現状を確定させ予測する
寒くてトレーナーを引っ張り出しました。
補助金があるから良いじゃないかとよく聞きますが今の牛飼いさんでそう思ってる方がいますでしょうか?あれは雑収入に入りますしもちろん税金を支払う類いの収入ですから基本的にボクはあまり喜んではいないです。
そもそも肉牛は100万円以下は免税です。これは100万円以上で売買しなければとても所得税なんか支払えるものではないという事です。
今の我々は商売に例えると仕入値で右から左に渡しているようなものです。殆どは仕入値より安く販売しています。
この世には様々な商売がありますが仕入値より安く販売して補助金があるからトントンですなんて商売があるでしょうか。
うどん一杯だって原材料費に販管費や利益を合計した価格で販売しています。我々とうどん屋さんが違うのはうどん屋さんには価格決定権があります。うどんは明日から競りでお願いいたしますとか言ったら皆辞めてしまいそうです。
もちろん競りにも良い面があります。際限無く相場が上がる事があります。それと全部売れます。売れ残る事はあまりありません。
では牛に値札をつけるのは現実的かというとかなり難しいと思いますしそれが正しいことにも思えません。
しかし現実は我々は競りに苦しめられています。牛が増えすぎているからです。やっと新聞に載ったくらいです。
問題は牛を増やすのに補助金を使った事です。減らさなければいけないのですが増やすのに補助金を使って減らすのに補助金を使うのかという事です。これは国民感情からしても難しいと思います。
そもそもどうしてこんな状態になるまで気付かなかったのかという問題があります。見てみぬフリというよりもボクは本当に分からなかったんだろうなと思っています。
トップに貼り付けているのは人口動態統計グラフです。殆どの企業はこのグラフを必ず見ます。これ程正確なグラフは他にありませんしこれを基に戦略を立てます。
このグラフを見るだけで未来を予測する事が出来ます。どう見ても殆どの企業が存続出来るような気がしませんよね。それを踏まえて戦略を立てる訳です。
先ほど牛がいったいどれ程いるか分かっていなかったなと書きました。無計画に牛を増やした罪は消して軽くはないです。補助金があるからなんて軽々しく言うなら所得税が支払える位の保障をして然るべきでしょう。

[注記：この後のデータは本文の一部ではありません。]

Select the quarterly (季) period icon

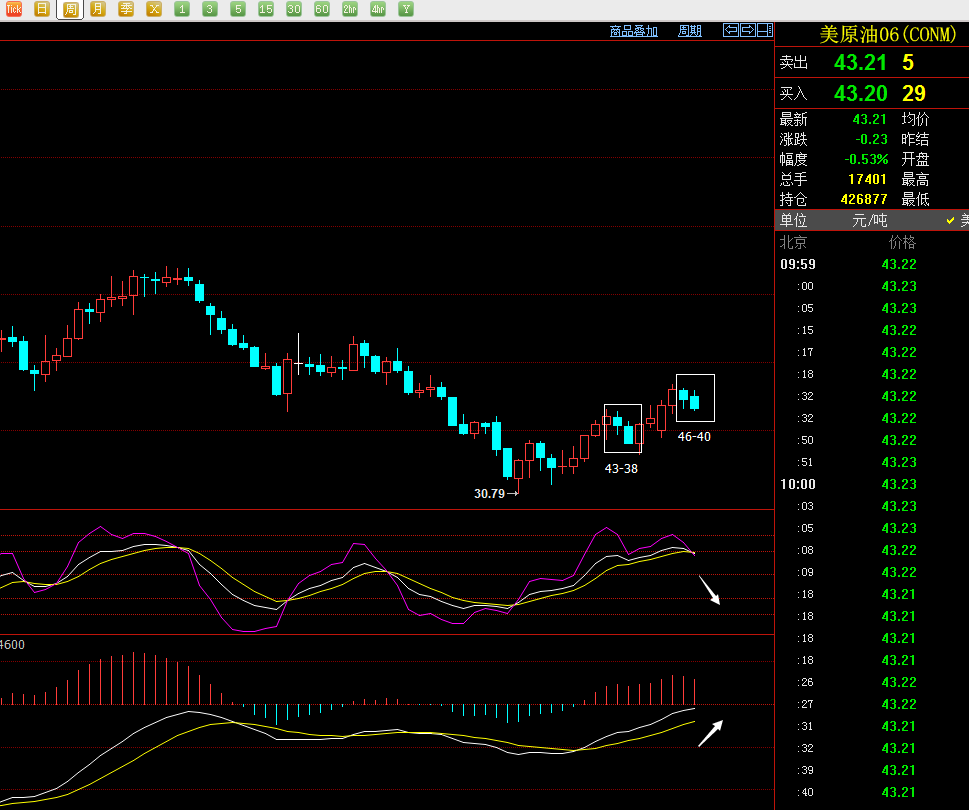coord(126,9)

焼肉屋さんも精肉店も食肉卸しも肥育農家さんも繁殖農家さんも誰もが苦しめられています。誰も幸せではありません。我々は365日営業する仕事です。他人より儲けて当たり前なぐらいです。
ボクはとても不思議なのですが増やせと指導した方々はどうして責任持って増えた分を売らないのでしょうか?まあそんな事言ってもしょうがない。売る事が何より難しいという事はボクは知っています。

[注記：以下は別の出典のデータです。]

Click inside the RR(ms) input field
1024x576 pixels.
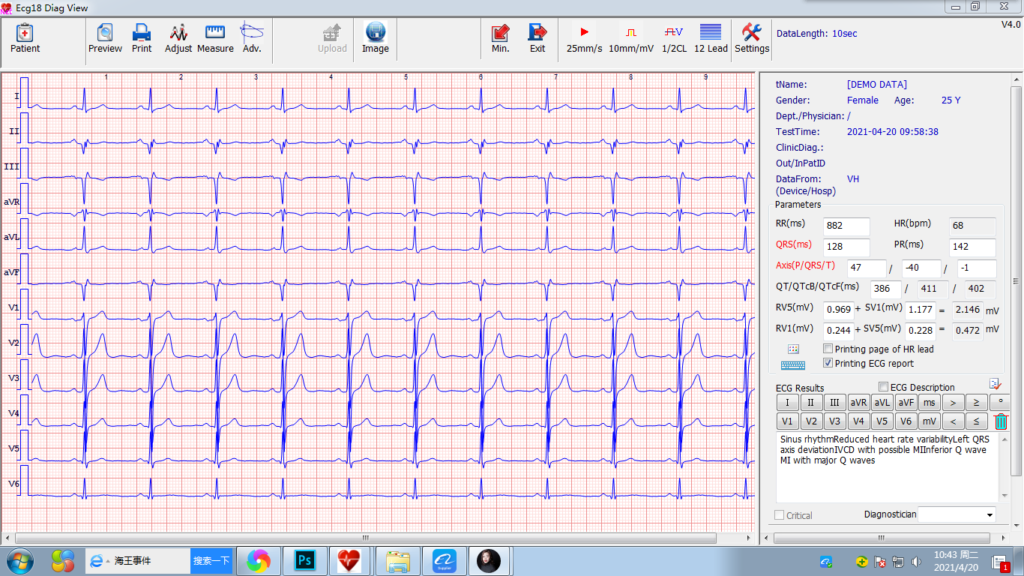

本題なのですが牛が増えすぎている現状で淘汰は現実的ではありません。屠畜場はキャパ超えてるんじゃないでしょうか。これから年末にかけてそれは加速していきます。
そうなると淘汰は現実的ではありません。
牛の一番の問題は現状認識が甘いという事です。今日、牛が何頭いるのか全ての関係機関が同じ情報を共有されていないだろうなと思います。まあそれも大した問題ではない。
一番大事なのは今日、いったい何頭の牛がAIやETをされてそれがどうなったのかという情報が全く無い点です。
今日AIすれば285日後令和7年7月31日に産まれる予定です。その子牛は令和8年の4月市場に上場され肥育農家さんから令和9年の年末~令和10年の2月位には出荷されます。
最初のAI、ETがリアルタイムに確認出来ればその時点で全ての未来予測が出来るのです。
これがどれ程の恩恵があるかは商売人なら分かります。ちょっと足りない状況を作り出す事が出来ます。全く足りない状況になるなら酪農家さんに協力を依頼して移植を増やしたりも出来ます。
最も重要なのは繁殖農家での生産調整です。生産性を上げましょうは牛が足りない状況の場合で今は緊急事態です。時にはAI、ETを制限かける事も致し方ない状況です。
今の畜産業界は数値がでたらめ過ぎます。本当に認識していたらこのような状況になっているはずが無いのです。
リアルタイムに正確な数値を確定出来る取り組みや仕組みが必要です。
その協力やAI、ETが出来なかった牛に対する保証や補助金はボクは適切であると考えます。
今の牛の頭数から考えるとあと1年間この価格は続くのではないかと思いますが皆さんこんな状態があと1年間続いても大丈夫ですか?施策の不手際で全員が共倒れなんてボクは全く納得がいきません。
ボクは嫌われてもなんとも思わないのでこの辺の仕組み作りはやり遂げたいなと思っています。